An important drawback of employing high-throughput antibiosis assays to identify interacting pairs of microorganisms is that non-active induced secondary metabolites will not be detected. Thus we also carry out extensive studies based on UHPLC-comparative metabolite profiling in order to identify pairs of microorganisms producing metabolites in the co-culture and absent in the corresponding axenic controls.
The identified pairs of microorganisms with significant differences in the antibiosis profile of the co-culture relative to the axenic controls, as well as those with significant changes observed by HPLC-comparative metabolite profiling were double checked in new small-scale fermentations and dereplicated by LC-MS using an internal microbial natural product database.

Fourteen co-cultures were shortlisted and are currently being scale-up in order to isolate the compound(s) whose biosynthesis is induced during the co-culture. The typical approach that we follow involves the scale-up of the co-culture and axenic controls (up to 2 L fermentation broth), followed by SPE (solid phase extraction) and low pressure chromatography. The obtained fractions are assayed for activity and/or subjected to UHPLC-comparative metabolite profiling to identify the desired fractions. Active/selected fractions undergone successive rounds of reverse-phase chromatography following a classic bioactivity-guided fractionation approach, or are analysed by HPLC-comparative metabolite profiling if the co-culture was selected based in differences in the HPLC-metabolite profile. So far we have purified and isolated three compounds from two different co-cultures which are not produced in axenic fermentations, and we are working on their structural elucidation.

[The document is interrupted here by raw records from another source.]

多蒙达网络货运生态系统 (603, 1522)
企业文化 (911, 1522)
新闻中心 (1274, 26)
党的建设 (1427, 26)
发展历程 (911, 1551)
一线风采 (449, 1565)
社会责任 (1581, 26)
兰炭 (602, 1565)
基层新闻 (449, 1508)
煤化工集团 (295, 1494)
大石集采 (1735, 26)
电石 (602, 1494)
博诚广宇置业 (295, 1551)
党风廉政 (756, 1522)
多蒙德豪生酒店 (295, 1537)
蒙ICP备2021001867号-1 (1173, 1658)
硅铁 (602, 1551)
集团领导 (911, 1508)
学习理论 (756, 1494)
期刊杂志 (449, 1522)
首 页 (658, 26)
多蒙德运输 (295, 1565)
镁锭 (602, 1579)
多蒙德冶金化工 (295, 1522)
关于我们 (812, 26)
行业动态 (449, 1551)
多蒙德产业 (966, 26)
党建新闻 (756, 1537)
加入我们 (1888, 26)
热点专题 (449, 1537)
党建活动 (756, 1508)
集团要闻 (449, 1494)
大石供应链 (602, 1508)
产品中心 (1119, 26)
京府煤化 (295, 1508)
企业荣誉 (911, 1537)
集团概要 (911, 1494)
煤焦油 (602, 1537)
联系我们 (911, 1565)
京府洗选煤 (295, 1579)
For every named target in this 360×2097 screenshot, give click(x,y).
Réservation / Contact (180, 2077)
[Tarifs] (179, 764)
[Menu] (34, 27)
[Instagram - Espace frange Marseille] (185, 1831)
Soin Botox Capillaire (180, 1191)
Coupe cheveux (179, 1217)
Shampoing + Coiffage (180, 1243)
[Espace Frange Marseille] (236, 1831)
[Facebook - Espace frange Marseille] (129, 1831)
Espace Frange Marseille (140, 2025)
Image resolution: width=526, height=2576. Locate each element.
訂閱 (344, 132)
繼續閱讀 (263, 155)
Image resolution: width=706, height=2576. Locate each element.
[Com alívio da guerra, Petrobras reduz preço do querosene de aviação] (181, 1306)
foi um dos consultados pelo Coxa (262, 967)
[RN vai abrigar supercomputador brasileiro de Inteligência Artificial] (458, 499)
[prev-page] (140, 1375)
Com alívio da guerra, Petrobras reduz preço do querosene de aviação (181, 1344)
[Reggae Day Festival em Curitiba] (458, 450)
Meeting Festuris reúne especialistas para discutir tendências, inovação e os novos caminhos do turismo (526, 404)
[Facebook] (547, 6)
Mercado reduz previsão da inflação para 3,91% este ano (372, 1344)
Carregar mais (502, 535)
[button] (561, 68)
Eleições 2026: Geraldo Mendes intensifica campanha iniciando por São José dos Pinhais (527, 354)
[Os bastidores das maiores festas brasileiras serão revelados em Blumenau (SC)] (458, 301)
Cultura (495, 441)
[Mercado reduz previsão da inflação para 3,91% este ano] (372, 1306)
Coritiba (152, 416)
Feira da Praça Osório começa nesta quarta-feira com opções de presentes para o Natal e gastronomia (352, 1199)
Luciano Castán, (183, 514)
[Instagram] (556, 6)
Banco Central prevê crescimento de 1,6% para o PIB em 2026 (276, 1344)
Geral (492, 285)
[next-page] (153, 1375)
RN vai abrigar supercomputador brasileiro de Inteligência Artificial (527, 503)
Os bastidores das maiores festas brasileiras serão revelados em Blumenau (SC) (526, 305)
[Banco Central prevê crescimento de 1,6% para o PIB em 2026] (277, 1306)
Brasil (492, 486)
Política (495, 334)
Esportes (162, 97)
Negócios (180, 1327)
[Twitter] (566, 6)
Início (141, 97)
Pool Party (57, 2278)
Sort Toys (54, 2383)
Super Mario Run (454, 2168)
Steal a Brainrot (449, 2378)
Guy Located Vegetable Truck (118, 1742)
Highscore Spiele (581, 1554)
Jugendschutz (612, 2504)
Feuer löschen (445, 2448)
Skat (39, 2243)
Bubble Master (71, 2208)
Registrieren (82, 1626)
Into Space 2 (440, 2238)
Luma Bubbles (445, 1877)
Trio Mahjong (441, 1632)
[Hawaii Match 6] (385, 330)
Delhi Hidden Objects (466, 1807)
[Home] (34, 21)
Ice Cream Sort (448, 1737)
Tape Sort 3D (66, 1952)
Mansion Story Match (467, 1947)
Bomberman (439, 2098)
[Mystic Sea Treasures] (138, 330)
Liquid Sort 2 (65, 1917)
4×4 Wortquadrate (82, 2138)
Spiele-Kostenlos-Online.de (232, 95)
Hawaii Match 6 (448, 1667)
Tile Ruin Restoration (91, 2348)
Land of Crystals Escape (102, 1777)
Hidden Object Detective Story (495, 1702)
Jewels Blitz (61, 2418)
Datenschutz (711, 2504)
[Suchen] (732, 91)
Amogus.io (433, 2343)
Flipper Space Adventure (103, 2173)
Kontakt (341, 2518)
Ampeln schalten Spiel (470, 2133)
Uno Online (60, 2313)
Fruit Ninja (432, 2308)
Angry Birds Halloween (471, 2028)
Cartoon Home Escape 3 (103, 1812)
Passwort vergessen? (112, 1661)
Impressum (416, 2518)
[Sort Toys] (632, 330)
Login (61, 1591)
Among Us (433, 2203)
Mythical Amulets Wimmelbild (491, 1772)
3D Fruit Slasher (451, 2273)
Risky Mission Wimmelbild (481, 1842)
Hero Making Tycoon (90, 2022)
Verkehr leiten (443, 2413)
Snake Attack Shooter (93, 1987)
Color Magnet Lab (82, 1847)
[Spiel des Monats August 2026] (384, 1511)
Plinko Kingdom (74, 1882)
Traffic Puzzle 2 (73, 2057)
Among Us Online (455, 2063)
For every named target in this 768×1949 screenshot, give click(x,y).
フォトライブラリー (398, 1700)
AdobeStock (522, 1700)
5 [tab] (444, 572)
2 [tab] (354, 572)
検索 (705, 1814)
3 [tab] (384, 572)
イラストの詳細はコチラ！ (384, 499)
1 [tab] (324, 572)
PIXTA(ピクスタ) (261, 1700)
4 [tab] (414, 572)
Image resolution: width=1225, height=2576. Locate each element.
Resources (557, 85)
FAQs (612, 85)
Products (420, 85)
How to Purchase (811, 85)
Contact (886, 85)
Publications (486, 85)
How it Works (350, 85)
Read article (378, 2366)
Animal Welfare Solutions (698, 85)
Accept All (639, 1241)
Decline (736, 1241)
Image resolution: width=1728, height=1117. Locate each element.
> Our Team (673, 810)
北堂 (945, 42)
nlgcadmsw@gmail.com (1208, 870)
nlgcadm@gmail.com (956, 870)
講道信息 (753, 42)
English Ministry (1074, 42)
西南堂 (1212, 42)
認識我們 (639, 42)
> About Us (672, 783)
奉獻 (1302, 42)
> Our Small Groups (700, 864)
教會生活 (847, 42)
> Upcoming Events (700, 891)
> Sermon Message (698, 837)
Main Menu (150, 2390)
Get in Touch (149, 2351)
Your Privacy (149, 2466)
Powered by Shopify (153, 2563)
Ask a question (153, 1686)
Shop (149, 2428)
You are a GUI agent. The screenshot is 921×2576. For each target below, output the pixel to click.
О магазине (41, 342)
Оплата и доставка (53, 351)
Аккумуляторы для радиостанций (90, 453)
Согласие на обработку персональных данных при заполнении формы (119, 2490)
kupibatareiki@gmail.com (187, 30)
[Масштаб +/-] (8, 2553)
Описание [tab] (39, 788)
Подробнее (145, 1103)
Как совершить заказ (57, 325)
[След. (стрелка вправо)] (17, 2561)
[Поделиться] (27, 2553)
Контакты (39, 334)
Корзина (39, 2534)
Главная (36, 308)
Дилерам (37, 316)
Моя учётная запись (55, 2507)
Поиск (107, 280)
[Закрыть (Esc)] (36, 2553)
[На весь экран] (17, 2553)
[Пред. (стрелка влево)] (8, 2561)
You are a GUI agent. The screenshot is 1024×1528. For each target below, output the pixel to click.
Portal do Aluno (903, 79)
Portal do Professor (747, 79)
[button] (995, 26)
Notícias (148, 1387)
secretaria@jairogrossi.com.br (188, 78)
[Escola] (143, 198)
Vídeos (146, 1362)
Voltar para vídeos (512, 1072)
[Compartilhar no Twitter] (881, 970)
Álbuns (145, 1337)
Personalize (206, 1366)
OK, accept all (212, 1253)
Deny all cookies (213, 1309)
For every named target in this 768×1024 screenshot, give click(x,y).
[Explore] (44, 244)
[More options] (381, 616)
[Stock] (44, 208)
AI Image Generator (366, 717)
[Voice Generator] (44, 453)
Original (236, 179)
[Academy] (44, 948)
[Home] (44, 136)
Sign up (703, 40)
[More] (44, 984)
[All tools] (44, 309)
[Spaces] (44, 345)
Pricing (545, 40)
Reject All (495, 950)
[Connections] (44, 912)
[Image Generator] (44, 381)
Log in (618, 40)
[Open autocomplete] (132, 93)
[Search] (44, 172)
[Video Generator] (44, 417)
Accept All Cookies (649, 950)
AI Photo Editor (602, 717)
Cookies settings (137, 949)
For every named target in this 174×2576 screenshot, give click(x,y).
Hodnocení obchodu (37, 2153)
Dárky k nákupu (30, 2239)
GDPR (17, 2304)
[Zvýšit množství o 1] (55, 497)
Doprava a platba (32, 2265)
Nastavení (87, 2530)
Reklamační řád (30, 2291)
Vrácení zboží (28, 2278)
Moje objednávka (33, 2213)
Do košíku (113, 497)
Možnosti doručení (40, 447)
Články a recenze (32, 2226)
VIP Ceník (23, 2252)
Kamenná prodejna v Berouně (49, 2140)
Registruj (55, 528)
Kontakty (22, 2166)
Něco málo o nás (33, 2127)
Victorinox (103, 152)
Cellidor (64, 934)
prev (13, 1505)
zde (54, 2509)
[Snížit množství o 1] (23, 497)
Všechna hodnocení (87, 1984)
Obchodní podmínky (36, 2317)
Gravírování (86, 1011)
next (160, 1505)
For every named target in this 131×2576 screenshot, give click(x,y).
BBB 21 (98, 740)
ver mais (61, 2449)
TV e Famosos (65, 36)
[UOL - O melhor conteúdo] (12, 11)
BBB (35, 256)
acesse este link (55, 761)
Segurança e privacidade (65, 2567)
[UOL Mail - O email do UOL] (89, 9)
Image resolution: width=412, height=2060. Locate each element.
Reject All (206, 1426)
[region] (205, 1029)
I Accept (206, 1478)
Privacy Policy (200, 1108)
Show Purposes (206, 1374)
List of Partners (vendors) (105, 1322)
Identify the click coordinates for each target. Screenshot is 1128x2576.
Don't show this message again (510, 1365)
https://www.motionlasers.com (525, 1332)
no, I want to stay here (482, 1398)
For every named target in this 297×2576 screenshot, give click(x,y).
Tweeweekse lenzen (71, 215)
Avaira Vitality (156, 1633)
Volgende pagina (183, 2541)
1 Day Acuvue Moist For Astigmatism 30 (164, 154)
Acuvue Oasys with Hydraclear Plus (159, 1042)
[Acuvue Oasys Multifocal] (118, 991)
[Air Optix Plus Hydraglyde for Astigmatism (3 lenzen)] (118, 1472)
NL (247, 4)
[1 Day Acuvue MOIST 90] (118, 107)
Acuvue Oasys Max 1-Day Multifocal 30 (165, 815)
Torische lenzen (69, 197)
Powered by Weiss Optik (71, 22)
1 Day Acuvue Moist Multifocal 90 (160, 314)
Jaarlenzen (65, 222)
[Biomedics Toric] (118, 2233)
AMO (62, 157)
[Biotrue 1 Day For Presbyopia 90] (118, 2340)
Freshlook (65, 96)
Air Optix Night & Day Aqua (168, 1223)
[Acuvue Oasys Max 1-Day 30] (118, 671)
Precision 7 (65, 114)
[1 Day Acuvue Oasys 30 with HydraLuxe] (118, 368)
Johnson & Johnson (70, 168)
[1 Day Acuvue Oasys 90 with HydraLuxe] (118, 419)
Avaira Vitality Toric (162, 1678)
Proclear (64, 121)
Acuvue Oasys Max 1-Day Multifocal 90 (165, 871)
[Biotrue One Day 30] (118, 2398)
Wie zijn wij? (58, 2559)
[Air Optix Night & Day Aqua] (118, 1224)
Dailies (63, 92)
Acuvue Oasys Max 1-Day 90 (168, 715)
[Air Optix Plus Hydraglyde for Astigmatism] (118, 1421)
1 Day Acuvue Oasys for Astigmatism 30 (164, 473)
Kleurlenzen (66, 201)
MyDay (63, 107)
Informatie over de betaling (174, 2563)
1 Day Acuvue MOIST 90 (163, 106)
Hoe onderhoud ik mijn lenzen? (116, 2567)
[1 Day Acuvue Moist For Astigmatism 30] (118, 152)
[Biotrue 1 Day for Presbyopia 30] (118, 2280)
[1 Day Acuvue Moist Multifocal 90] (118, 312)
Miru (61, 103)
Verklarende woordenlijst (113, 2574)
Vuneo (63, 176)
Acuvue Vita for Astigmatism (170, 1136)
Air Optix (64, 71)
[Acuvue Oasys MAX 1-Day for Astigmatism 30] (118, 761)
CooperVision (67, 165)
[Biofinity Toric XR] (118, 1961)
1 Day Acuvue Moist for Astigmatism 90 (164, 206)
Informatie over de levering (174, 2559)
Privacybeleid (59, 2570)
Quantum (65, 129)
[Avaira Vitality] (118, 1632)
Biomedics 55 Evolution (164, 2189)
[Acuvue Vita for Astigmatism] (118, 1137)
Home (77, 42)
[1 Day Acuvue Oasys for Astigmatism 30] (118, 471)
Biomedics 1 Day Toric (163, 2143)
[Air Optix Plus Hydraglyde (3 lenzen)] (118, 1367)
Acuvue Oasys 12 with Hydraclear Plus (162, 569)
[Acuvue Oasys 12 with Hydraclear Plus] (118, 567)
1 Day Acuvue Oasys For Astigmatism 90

Our results strongly suggest that the co-culture of actinomycetes, the identification of new signaling molecules and the inherent mechanisms responsible of these interactions open new avenues for the exploitation of their biosynthetic potential. However, the strategy is not without important drawbacks. From our experience the most important drawback is the little control we can have on the interactions between the two microorganisms in the co-culture, which can have a profound impact on the development of this complex-cycle microorganisms and in their metabolome. As a consequence reproducibility in the production of secondary metabolites is hard to achieve at the levels required for isolation and identification of new molecules.